Disconnected O2C: The Hidden Drain on Your Balance Sheet 

Cash doesn’t vanish overnight; it leaks through the weak points of a fragmented order-to-cash (O2C) process.  
Invoices go out late, disputes stall, credit memos are erroneously applied, and DSO climbs. Working capital tightens and finance reacts only after EBITDA-focused reviews miss the warning signs.

In most organizations, order-to-cash (O2C) doesn’t fail all at once, it weakens through small lapses that quietly extend Days Sales Outstanding (DSO) and drain working capital

  • Late invoicing – Invoices issued days or hours after shipment delay the payment clock; manual uploads and PDF billing add further lag.

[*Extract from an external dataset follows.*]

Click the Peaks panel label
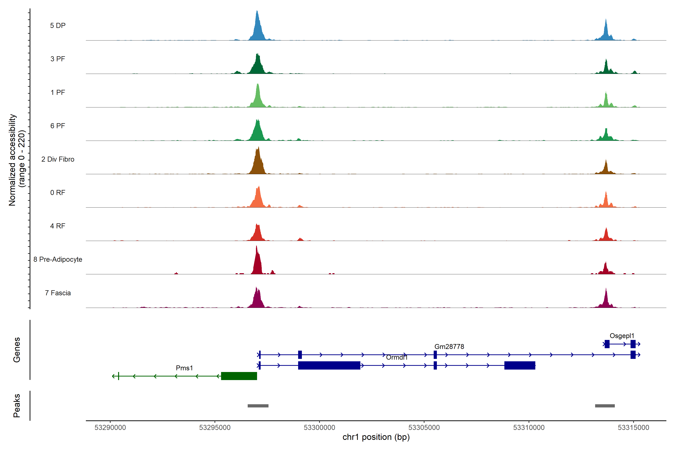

Small lags across the operation add up to material cash impacts. 
  • Dispute “ping-pong” – Issues bounce between finance, sales, and service without ownership, stretching resolution cycles and aging receivables.  
  • Reconciliation delays – Credits and payments sit unmatched in spreadsheets or inboxes, masking exposure and inflating aged receivables (AR). This is due to unclear routing, exception review processes and / or systems that don’t measure or enforce progress. 
  • Unclear or nonstandard credit policy – Inconsistent limits and approvals vary by person instead of process, weakening control. Individual customer policies increase complexity across end-to-end cash operations. 
  • Weak credit and terms controls – Sales extend terms without finance oversight; overdue customers keep ordering unchecked, worsening liquidity. 

Each small fracture compound, DSO lengthens, and working capital erodes before it’s visible on the balance sheet. 

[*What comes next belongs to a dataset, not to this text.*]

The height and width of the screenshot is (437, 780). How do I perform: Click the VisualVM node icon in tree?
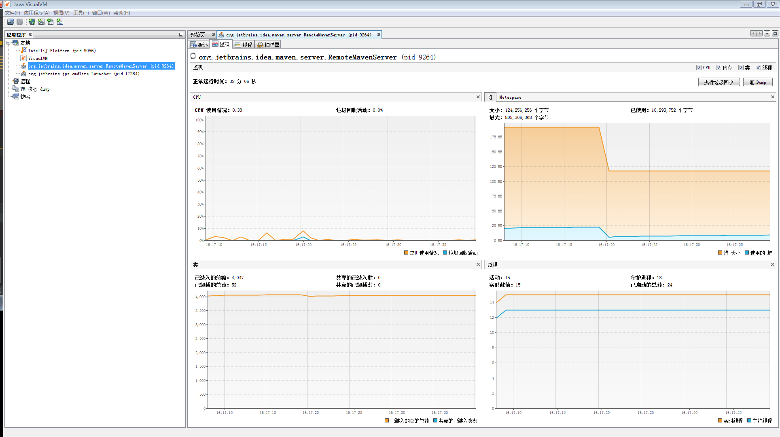tap(23, 58)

In many organizations, cash isn’t part of the performance review rhythm. Leaders focus on the P&L, even though the balance sheet is where receivables, payables, liquidity, and the company’s broader asset and debt structure are visible. Without managing the balance sheet, O2C issues stay hidden. 

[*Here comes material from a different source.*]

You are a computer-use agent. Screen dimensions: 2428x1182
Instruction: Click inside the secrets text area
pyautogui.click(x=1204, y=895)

By the time the issues appear in reports, liquidity has already tightened, and working capital is trapped. Forcing finance to untangle the knots long after the damage is done. 
 
Take for example, Kinetix Manufacturing, our favorite composite built from several client experiences. Their order-to-cash (O2C) process appeared healthy at first glance; sales were strong, invoices were issued, and revenue targets were consistently met. 
 
But beneath those metrics, the same hidden inefficiencies we see across many organizations were quietly eroding cash flow. 

When customers raised disputes, they drifted between teams. Finance logged the issue, sales assumed service would resolve it, and service waited for finance to follow up.  

Lacking a Finance Leader to monitor the balance sheet, it was apparent that Kinetix had no culture of deep review beyond the P&L. DSO was measured, but lack of trust in the data made it largely irrelevant.  The balances aged quietly, and aged receivables (AR) piled up. Payments and credits were still being tracked in spreadsheets, leaving finance to reconcile data line by line. 

To complicate matters, Kinetix was in a mid-merger, where it faced peak O2C fragmentation. Multiple ERPs and billing systems caused missed uploads and manual rework. PDF invoices sat in queues for weeks, delaying billing by 30 days, while shipments logged in one system never reached another. Growth on paper became chaos in practice as finance reconciled line by line and cash flow slipped away. 

Because these issues seldom surfaced in profit metrics, they resulted in accumulated trapped cash that built up quietly because business leaders lacked the visibility to recognize the full scope of the problem. That is until working capital had already tightened, and the cash was effectively trapped inside operations. 

CashConvert+ applies a 45-day framework that stabilizes O2C without major system changes: 

  • Identify cash leaks – Map order-to-cash process and timing to find where breakdowns start. 
  • Target the critical few – Identify accounts driving aged receivables and the root cause of each. 
  • Align accountability – Implement new ways of working that drive cooperation between Finance, sales, and service. 
  • Enable visibility – Build BI that proactively flags aged AR patterns and triggers action. 
  • Automate and sustain – Provide a blueprint for workflows and agents that enable ‘always-on’ and accurate processing 

This data-driven, cross-functional model improves DSO by 10–15% and cuts aged AR by 35% — proven within 45 days. 

When Order-to-Cash fails, DSO spikes and working capital locks up. In today’s high-rate market, visibility, control, and shared accountability are no longer optional — they’re the foundation for liquidity and growth. 
Your cash is already in the system; the fix is in the process.